Parmi ceux qui sont partis de Shanghai pour échapper à l’occupation japonaise, il en est qui n’arrivèrent pas. S’ils n’ont pu, comme les autres volontaires, montrer sur les champs de bataille ce qu’ils auraient pu faire, ils n’en ont pas moins souffert pour une cause qu’ils estimaient la seule juste. L’un d’entre eux vient de rentrer à Shanghai après une longue captivité de trois ans et demi. C’est M. Roger Piérard, collaborateur de l’Agence française indépendante, service d’information du général de Gaulle à Shanghai.

En avril 1942, avec un groupe de journalistes alliés, il tente de traverser les lignes japonaises pour se rendre à Tchongking. Son guide chinois est pris et torturé jusqu’au moment où il avoue et ceux qui croyaient s’évader sont pris. Pendant deux ans et demi, dans Bridge House, puis dans la prison de Ward Road, ils expieront le crime d’avoir voulu se libérer du joug. Nous avons demande à M. Piérard, qui est maintenant le représentant à Shanghai de France Presse, de faire un bref récit de ses aventures pour les lecteurs du Courrier de Chine :

Avril 1942 ! La guerre du Pacifique bat son plein. Les Japonais sont victorieux partout. Wake, Hongkong, Singapour, les Indes néerlandaises et les Philippines sont entre leurs mains. A Shanghai, la Gestapo japonaise travaille à plein rendement. Depuis le 8 décembre 1941, il ne se passe pas un jour où l’on n’apprenne l’arrestation d’étrangers appartenant à toutes les classes de la société. Les plus visés sont les journalistes, les fonctionnaires des Douanes chinoises et les employés des grandes maisons de commerce anglaises et américaines.
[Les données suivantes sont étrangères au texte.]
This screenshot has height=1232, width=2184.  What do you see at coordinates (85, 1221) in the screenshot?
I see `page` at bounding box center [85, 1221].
Copiant les méthodes allemandes, les Japonais effectuent les arrestations entre trois et cinq heures du matin et, depuis quelques semaines, il est un nom qui est dans l’esprit de tout ceux qui se sentent visés, un nom que personne ne prononce sans ressentir une certaine appréhension : « Bridge House ». Bridge House est le quartier général de la gendarmerie japonaise. Quelques-uns en sont sortis après un court séjour, vieillis de dix ans en deux ou trois semaines. Ils refusent de parler de leur expérience même à leurs amis les plus intimes et les plus sûrs. Que se passe-t-il donc à Bridge House et dans sa succursale, le 93 Jessfield Road ?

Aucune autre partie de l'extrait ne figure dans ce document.